When the saucepan mixture reaches a rolling boil quickly stir in remaining sugar. Return to a full rolling boil and boil for exactly 1 minute stirring constantly, then remove from heat.

Remove jars from oven. Using the jar funnel and ladle, fill jars within 1/8 inch of top. Wipe jar rims and threads. Next, use the magnet to remove lids from the hot water and place on top of each jar. Finish by screwing rims tightly (as possible, jars are hot) onto the top of the rims and jars.

Using the jar tongs, carefully set jars at the bottom of the stockpot filled with gently boiling water. Make sure the jars are covered by at least 1-2 inches of water. Bring water back to a gentle boil. The instructions say to cover and boil for 10 minutes, however I completely forgot to cover my stockpot until the last three minutes and it still worked. SO, if you do not have a lid for your stockpot, I don't think it will be a problem. If you are concerned, you could just boil your jars for a couple extra minutes.

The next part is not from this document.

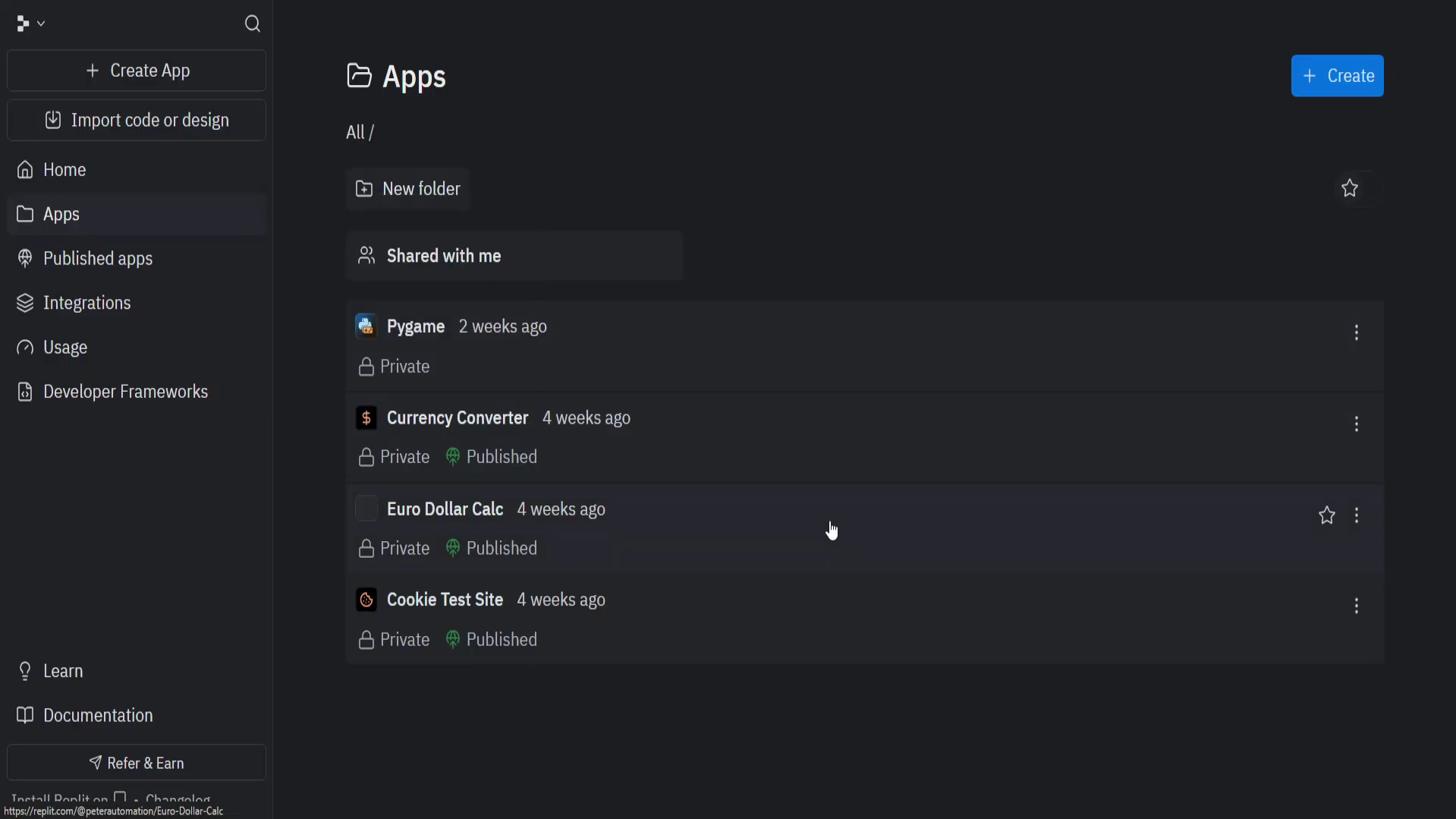Open Cookie Test Site's kebab menu
Screen dimensions: 1456x819
(x=1356, y=606)
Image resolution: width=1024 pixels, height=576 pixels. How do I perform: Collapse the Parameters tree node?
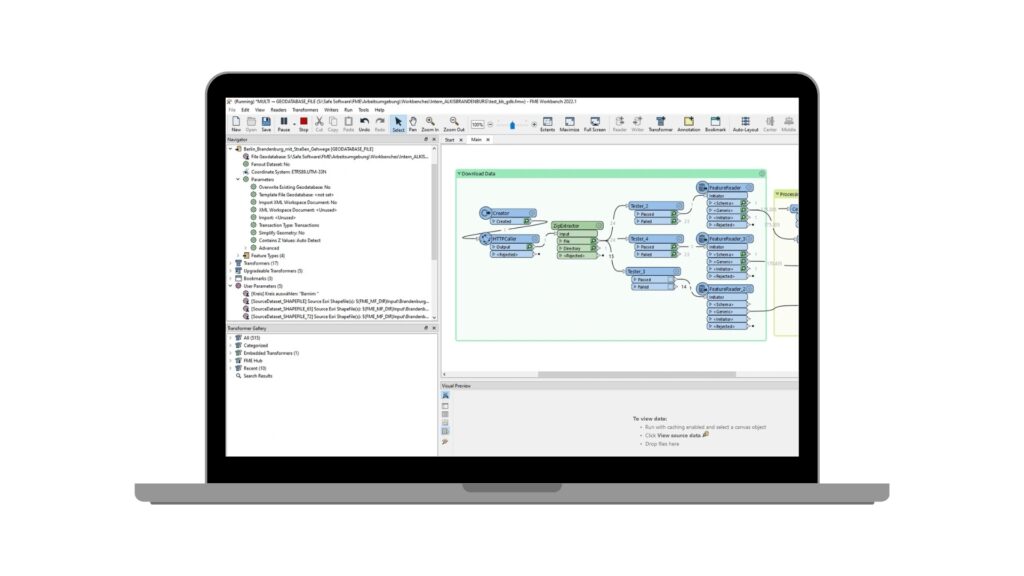pyautogui.click(x=238, y=180)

After the 10 minutes CAREFULLY place jars upright on a towel on a surface they can sit for 24 hours without being moved, cooling completely. When jars are cool you can check the seal by pressing the middle of the lid with your finger. If the lid springs back the lid is not sealed and the jar will need to be refrigerated. You will typically hear the jars seal, they pop! This is actually rather exciting. One of my jars popped as soon as it came out of the water! Within 10 minutes of my jam sitting on the counter all 7 jars popped! I remember how excited I was when I was upstairs and heard the 7th pop!

Unopened jams can be stored in a cool, dry, dark place for up to one year! Refrigerated opened jams are good for up to three weeks. These are both according to the Pectin instructions but I know from my childhood we ate jams over two years old that had been unopened. We also consumed jams that were refrigerated for a couple months. It's all about your comfort zone.

Hope this helps and inspires you! I'm already planning on making another batch soon and dreaming of moving on to other types and styles! If you have any questions, like always, don't hesitate to contact me!

1 comment:

  1. This is BRILLIANT. I hate boiling the jars, it's messy and burn inducing. Your mom is a genius. I made sugar free ginger apricot jam a while back, it didn't set properly, I did use the right pectin tho. This post makes me want to try again! Way to go Lena!